A título de exemplo (digo isto pois existem outras abordagens)
é mostrado aqui uma tabela de temperatura de pré- aquecimento mínimas recomendadas para a soldagem de aços- carbono e carbono-manganês extraída da norma N-133 da PETROBRAS. Pela análise desta tabela nota-se a influência das variáveis carbono equivalente e espessura. É interessante observar que nesta tabela é utilizado o termo “espessura calculada”, o que é bastante apropriado, visto que uma junta em T é muito mais eficiente em escoar o calor do que uma junta de topo. Nos desenhos são mostradas as fórmulas para a “espessura calculada” de acordo com a configuração da junta. Apesar de muitas vezes as tabelas dos Códigos mostrarem baixas temperaturas de pré-aquecimento (por exemplo 10°C) para espessuras mais finas de certos materiais, a boa prática diz que mesmo assim deve ser realizado o pré-aquecimento, neste caso apenas com a finalidade de remover a umidade da chapa ou tubo antes da soldagem. Outro detalhe interessante que deve ser observado é que para uma soldagem realizada em condições climáticas inclementes (ex.: inverno na Rússia – temperaturas abaixo de - 50°C), uma temperatura de +10°C representa um pré-aquecimento considerável.
E o que deve ser feito quando a temperatura de pré-
aquecimento mínima recomendada pelos Códigos se mostrar inadequada?

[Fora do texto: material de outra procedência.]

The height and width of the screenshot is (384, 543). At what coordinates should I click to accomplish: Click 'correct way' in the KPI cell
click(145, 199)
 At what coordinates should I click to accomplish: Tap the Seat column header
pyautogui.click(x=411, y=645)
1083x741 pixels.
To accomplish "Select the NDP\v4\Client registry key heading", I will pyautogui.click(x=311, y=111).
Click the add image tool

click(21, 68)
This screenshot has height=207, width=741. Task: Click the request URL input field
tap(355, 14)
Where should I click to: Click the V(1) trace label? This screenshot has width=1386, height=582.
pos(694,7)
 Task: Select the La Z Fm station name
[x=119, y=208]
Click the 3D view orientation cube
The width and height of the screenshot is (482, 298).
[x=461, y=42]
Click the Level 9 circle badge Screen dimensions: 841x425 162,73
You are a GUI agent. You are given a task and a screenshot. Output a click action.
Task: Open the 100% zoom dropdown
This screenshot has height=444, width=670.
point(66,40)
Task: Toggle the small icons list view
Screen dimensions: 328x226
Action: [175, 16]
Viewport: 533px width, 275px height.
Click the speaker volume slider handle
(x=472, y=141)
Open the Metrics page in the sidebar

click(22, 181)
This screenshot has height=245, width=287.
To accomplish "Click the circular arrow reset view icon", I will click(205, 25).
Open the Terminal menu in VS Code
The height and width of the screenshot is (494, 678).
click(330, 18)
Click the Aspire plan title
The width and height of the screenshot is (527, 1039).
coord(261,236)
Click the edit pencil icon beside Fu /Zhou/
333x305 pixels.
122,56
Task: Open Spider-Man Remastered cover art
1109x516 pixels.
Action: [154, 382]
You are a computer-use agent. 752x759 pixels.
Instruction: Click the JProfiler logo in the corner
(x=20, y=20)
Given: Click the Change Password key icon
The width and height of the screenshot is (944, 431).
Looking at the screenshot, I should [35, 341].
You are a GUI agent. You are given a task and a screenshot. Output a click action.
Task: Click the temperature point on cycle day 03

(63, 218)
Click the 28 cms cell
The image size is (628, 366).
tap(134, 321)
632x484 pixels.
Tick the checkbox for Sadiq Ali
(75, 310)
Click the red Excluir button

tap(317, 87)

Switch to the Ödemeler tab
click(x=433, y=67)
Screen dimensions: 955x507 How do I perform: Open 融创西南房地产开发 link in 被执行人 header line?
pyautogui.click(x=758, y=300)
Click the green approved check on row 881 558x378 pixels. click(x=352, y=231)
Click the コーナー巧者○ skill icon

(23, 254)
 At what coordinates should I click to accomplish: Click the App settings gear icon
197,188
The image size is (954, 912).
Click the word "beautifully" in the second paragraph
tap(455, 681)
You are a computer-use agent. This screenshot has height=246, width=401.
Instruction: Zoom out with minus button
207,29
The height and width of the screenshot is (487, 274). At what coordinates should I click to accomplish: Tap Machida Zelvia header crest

Como foi comentado aqui, as tabelas de temperaturas mínimas
de pré-aquecimento exigidas por alguns Códigos (ex.: AWS D.1) levam em consideração apenas a composição química do metal de base e a faixa de espessura. Entretanto, isto não quer dizer que tais temperaturas serão sempre suficientes e adequadas para uma dada aplicação. Existem outros fatores que as vezes também precisam ser considerados, tais como: grau de restrição da junta e teor de hidrogênio difusível do consumível. O próprio Código AWS D1.1 prevê este tipo de situação, e no Anexo G intitulado Guideline on alternative Methods for Determining Preheat, são dadas as diretrizes para um cálculo mais completo e apurado da temperatura de pré- aquecimento, levando em consideração estes fatores.
Mesmo se, após a aplicação deste métodos alternativos a
temperatura de pré-aquecimento se mostrar inadequada, pode se fazer uso dos testes de soldabilidade para se determinar a temperatura mais adequada.
Os testes de soldabilidade, com destaque ao CTS (Controlled
Thermal Severity), Tekken (Y-Groove Restraint Test), o de restrição LEHIGH e o G-BOP, foram desenvolvidos para avaliar a sensibilidade ao trincamento a frio de juntas soldadas. Tais testes são padronizados pela norma ISO 17642-2.